Mr. Manchin noted Wednesday that, despite some opposition, his permitting proposal was the only one that has bipartisan support.

“Just sitting down negotiating is what needs to be done now,” he said.

The White House on Wednesday also issued an order directing agencies to ease the siting and permitting of interstate transmission lines until legislation is passed.

It also listed 11 priorities that Mr. Biden wants in a new permitting law, including helping clean energy projects like wind and solar get on the grid faster and setting new goals for renewable energy development on federal lands. In addition, the White House urged new hydrogen and carbon dioxide infrastructure development, elimination of duplicative environmental reviews and improved community engagement.

Some environmental groups assailed the administration’s announcement, saying Mr. Manchin’s bill would lead to more oil and gas development even as scientists say the window to reduce emissions from fossil fuels is rapidly closing.

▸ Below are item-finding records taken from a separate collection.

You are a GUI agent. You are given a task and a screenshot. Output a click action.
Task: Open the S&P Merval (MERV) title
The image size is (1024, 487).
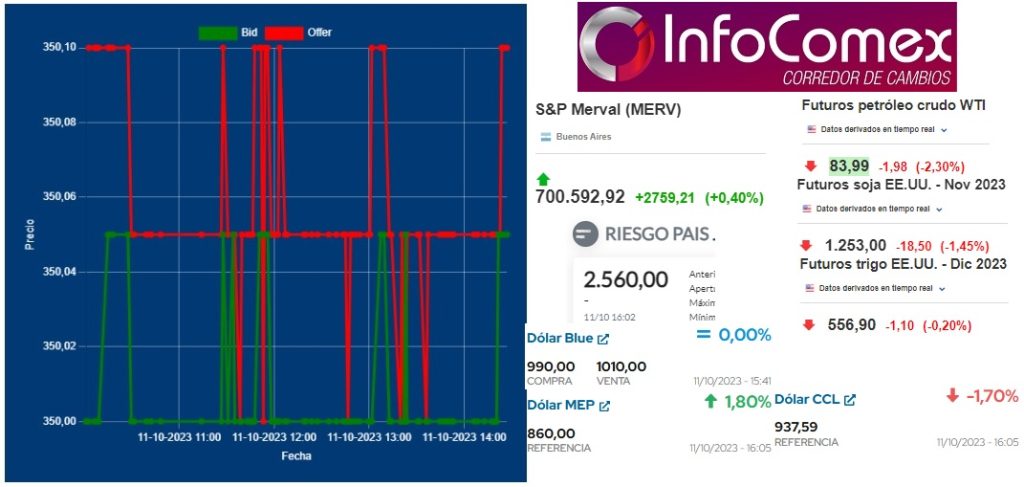[602, 109]
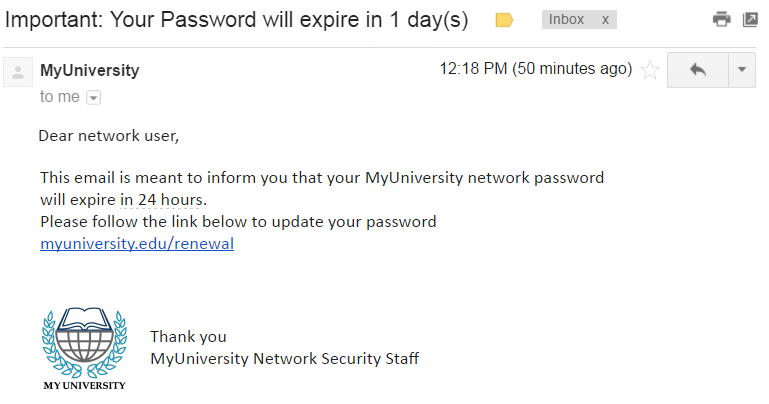The width and height of the screenshot is (769, 404).
Task: Click the email subject heading
Action: click(236, 20)
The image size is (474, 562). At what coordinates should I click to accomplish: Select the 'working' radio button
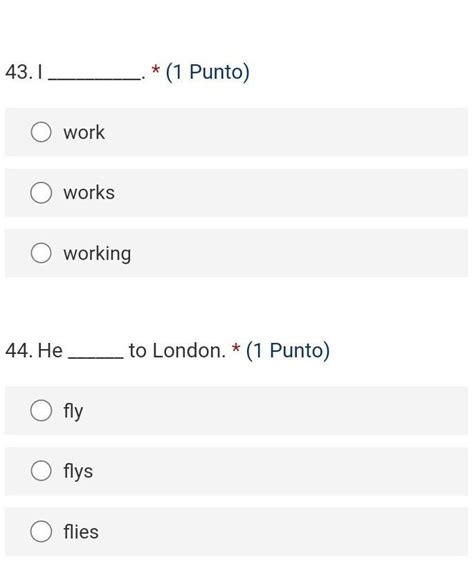pos(41,253)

Mr. Biden has vowed to help limit total global warming to no more than 1.5 degrees Celsius, or 2.7 degrees Fahrenheit, compared with preindustrial temperatures. That’s the threshold beyond which scientists say the likelihood of catastrophic impacts increase significantly. But the International Energy Agency has warned that goal can’t be reached if countries continue to approve new fossil fuel development.

During his appearance at the Washington think tank, Mr. Podesta chided environmental groups that often sue to block new facilities. He said those efforts threatened to hurt progress on tackling climate change.

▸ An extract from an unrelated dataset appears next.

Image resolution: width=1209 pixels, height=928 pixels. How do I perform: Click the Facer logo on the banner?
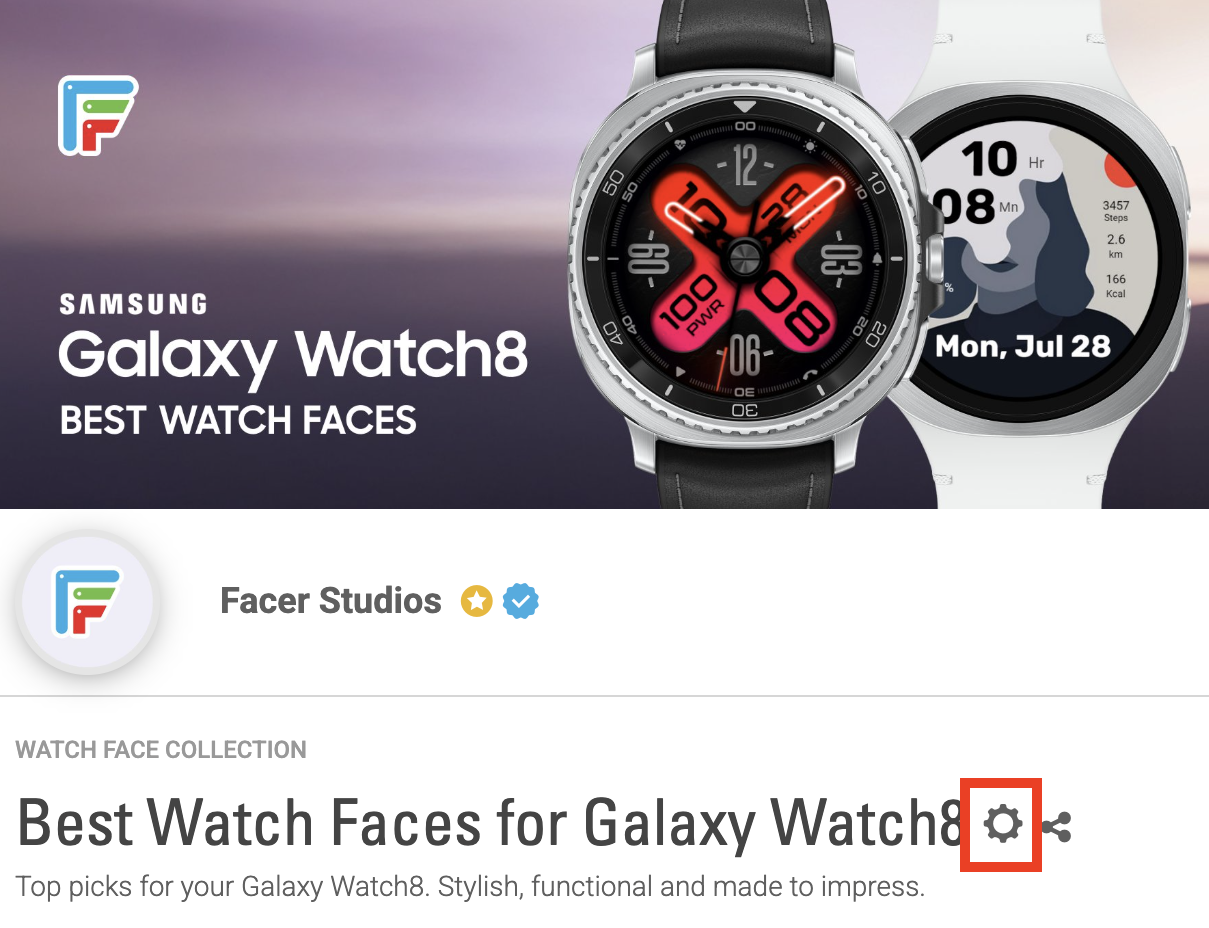point(97,115)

“We got so good at stopping projects that we forgot how to build,” said Mr. Podesta, who was a senior advisor on climate change to President Barack Obama and founded the Center for American Progress, a liberal think tank.

“It’s shameful that John Podesta is mindlessly parroting the fossil fuel playbook and scapegoating frontline communities that are harmed the most by fossil fuels as somehow being the enemy of a renewable energy future,” said Brett Hartl, government affairs director at the Center for Biological Diversity.

The group was one of nearly 300 environmental organizations that sent a letter to Mr. Biden and congressional Democratic leaders urging them to reject Mr. Manchin’s plan, saying that although it would “marginally” help the development of renewable energy, it would be “massively dwarfed” by expedited oil and gas projects.

Other groups like the Natural Resources Defense Council praised the White House’s priorities but said they remained opposed to Mr. Manchin’s plan.

Clean-energy organizations said their industries were counting on fast action by Congress.

“The expansion and modernization of our national power grid is central to meeting our urgent climate and energy security goals,” said Gregory Wetstone, the president of the American Council on Renewable Energy, a trade group.

Mr. Podesta said the White House, while seeking compromise with Republicans, had one red line: “No more climate denial.” Several Republican efforts to fast-track infrastructure would allow agencies to disregard climate change when assessing the environmental impacts of new projects. “No more looking the other way,” Mr. Podesta said.